| Exercise |
Print the rows below word for word, keeping every character and line break unchanged.

======

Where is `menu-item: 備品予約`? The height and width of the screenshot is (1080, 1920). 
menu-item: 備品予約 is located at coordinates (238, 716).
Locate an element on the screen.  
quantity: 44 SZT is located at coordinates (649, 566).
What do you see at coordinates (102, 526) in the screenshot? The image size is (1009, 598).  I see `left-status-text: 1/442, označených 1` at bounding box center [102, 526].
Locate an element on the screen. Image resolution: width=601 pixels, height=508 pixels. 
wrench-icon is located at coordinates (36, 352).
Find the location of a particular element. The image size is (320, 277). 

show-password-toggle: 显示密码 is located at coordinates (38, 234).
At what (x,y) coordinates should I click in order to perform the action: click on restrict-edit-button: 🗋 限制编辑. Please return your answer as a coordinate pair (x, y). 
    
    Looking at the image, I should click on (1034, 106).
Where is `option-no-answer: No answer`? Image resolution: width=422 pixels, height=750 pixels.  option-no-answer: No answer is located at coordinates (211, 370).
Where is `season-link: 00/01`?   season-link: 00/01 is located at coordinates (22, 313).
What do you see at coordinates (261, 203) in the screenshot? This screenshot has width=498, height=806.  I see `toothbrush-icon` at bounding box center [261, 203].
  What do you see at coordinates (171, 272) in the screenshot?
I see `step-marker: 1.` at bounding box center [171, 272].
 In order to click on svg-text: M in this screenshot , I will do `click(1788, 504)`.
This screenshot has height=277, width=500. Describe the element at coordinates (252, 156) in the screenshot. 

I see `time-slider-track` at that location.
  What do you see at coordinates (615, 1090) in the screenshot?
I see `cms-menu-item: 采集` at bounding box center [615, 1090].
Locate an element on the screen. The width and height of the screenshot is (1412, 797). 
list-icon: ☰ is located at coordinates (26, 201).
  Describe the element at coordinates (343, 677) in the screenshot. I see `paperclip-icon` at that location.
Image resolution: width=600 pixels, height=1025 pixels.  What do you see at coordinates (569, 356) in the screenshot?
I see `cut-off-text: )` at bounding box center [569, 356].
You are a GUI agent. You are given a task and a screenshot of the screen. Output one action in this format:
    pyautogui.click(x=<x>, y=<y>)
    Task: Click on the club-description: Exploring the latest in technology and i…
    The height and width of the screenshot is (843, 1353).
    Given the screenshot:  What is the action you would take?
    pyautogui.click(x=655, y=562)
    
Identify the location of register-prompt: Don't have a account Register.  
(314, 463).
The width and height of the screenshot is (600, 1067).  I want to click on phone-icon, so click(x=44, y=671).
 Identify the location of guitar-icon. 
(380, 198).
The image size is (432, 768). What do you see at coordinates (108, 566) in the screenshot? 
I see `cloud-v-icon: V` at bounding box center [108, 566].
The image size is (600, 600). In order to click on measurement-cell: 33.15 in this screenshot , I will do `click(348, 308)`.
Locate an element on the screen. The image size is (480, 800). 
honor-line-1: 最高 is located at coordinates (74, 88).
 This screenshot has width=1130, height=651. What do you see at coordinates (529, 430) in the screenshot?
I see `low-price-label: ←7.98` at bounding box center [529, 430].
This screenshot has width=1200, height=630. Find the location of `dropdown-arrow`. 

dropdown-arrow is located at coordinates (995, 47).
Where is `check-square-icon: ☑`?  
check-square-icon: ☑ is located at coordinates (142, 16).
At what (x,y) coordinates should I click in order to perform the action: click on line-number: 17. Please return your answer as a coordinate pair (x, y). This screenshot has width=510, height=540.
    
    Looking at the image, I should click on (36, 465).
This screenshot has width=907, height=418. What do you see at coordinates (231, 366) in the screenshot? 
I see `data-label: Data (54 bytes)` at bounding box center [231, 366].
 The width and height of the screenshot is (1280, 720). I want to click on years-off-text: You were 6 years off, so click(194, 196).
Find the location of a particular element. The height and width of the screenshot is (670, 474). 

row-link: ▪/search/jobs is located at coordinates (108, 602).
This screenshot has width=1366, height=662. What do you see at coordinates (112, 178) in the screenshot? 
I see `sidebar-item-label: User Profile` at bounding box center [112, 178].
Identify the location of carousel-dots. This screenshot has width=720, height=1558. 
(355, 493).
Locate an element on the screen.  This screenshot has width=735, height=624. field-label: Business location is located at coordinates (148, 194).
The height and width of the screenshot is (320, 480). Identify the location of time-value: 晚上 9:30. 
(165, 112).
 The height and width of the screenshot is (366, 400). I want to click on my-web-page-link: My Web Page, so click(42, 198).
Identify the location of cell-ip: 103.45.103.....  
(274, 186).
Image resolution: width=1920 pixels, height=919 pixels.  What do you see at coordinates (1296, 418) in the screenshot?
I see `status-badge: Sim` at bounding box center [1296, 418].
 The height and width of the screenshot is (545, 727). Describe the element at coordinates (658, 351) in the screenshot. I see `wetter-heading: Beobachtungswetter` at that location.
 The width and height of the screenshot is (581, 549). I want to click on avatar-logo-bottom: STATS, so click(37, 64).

======

| Result below |
Where is `menu-item: 備品予約`? The height and width of the screenshot is (1080, 1920). 
menu-item: 備品予約 is located at coordinates (238, 716).
Locate an element on the screen.  
quantity: 44 SZT is located at coordinates (649, 566).
What do you see at coordinates (102, 526) in the screenshot? The image size is (1009, 598).  I see `left-status-text: 1/442, označených 1` at bounding box center [102, 526].
Locate an element on the screen. Image resolution: width=601 pixels, height=508 pixels. 
wrench-icon is located at coordinates (36, 352).
Find the location of a particular element. The image size is (320, 277). 

show-password-toggle: 显示密码 is located at coordinates (38, 234).
At what (x,y) coordinates should I click in order to perform the action: click on restrict-edit-button: 🗋 限制编辑. Please return your answer as a coordinate pair (x, y). 
    
    Looking at the image, I should click on (1034, 106).
Where is `option-no-answer: No answer`? Image resolution: width=422 pixels, height=750 pixels.  option-no-answer: No answer is located at coordinates (211, 370).
Where is `season-link: 00/01`?   season-link: 00/01 is located at coordinates (22, 313).
What do you see at coordinates (261, 203) in the screenshot? This screenshot has width=498, height=806.  I see `toothbrush-icon` at bounding box center [261, 203].
  What do you see at coordinates (171, 272) in the screenshot?
I see `step-marker: 1.` at bounding box center [171, 272].
 In order to click on svg-text: M in this screenshot , I will do `click(1788, 504)`.
This screenshot has height=277, width=500. Describe the element at coordinates (252, 156) in the screenshot. 

I see `time-slider-track` at that location.
  What do you see at coordinates (615, 1090) in the screenshot?
I see `cms-menu-item: 采集` at bounding box center [615, 1090].
Locate an element on the screen. The width and height of the screenshot is (1412, 797). 
list-icon: ☰ is located at coordinates (26, 201).
  Describe the element at coordinates (343, 677) in the screenshot. I see `paperclip-icon` at that location.
Image resolution: width=600 pixels, height=1025 pixels.  What do you see at coordinates (569, 356) in the screenshot?
I see `cut-off-text: )` at bounding box center [569, 356].
You are a GUI agent. You are given a task and a screenshot of the screen. Output one action in this format:
    pyautogui.click(x=<x>, y=<y>)
    Task: Click on the club-description: Exploring the latest in technology and i…
    The height and width of the screenshot is (843, 1353).
    Given the screenshot:  What is the action you would take?
    pyautogui.click(x=655, y=562)
    
Identify the location of register-prompt: Don't have a account Register.  
(314, 463).
The width and height of the screenshot is (600, 1067).  I want to click on phone-icon, so click(x=44, y=671).
 Identify the location of guitar-icon. 
(380, 198).
The image size is (432, 768). What do you see at coordinates (108, 566) in the screenshot? 
I see `cloud-v-icon: V` at bounding box center [108, 566].
The image size is (600, 600). In order to click on measurement-cell: 33.15 in this screenshot , I will do `click(348, 308)`.
Locate an element on the screen. The image size is (480, 800). 
honor-line-1: 最高 is located at coordinates (74, 88).
 This screenshot has width=1130, height=651. What do you see at coordinates (529, 430) in the screenshot?
I see `low-price-label: ←7.98` at bounding box center [529, 430].
This screenshot has width=1200, height=630. Find the location of `dropdown-arrow`. 

dropdown-arrow is located at coordinates (995, 47).
Where is `check-square-icon: ☑`?  
check-square-icon: ☑ is located at coordinates (142, 16).
At what (x,y) coordinates should I click in order to perform the action: click on line-number: 17. Please return your answer as a coordinate pair (x, y). This screenshot has width=510, height=540.
    
    Looking at the image, I should click on (36, 465).
This screenshot has width=907, height=418. What do you see at coordinates (231, 366) in the screenshot? 
I see `data-label: Data (54 bytes)` at bounding box center [231, 366].
 The width and height of the screenshot is (1280, 720). I want to click on years-off-text: You were 6 years off, so click(194, 196).
Find the location of a particular element. The height and width of the screenshot is (670, 474). 

row-link: ▪/search/jobs is located at coordinates (108, 602).
This screenshot has width=1366, height=662. What do you see at coordinates (112, 178) in the screenshot? 
I see `sidebar-item-label: User Profile` at bounding box center [112, 178].
Identify the location of carousel-dots. This screenshot has width=720, height=1558. 
(355, 493).
Locate an element on the screen.  This screenshot has width=735, height=624. field-label: Business location is located at coordinates (148, 194).
The height and width of the screenshot is (320, 480). Identify the location of time-value: 晚上 9:30. 
(165, 112).
 The height and width of the screenshot is (366, 400). I want to click on my-web-page-link: My Web Page, so click(42, 198).
Identify the location of cell-ip: 103.45.103.....  
(274, 186).
Image resolution: width=1920 pixels, height=919 pixels.  What do you see at coordinates (1296, 418) in the screenshot?
I see `status-badge: Sim` at bounding box center [1296, 418].
 The height and width of the screenshot is (545, 727). Describe the element at coordinates (658, 351) in the screenshot. I see `wetter-heading: Beobachtungswetter` at that location.
 The width and height of the screenshot is (581, 549). I want to click on avatar-logo-bottom: STATS, so click(37, 64).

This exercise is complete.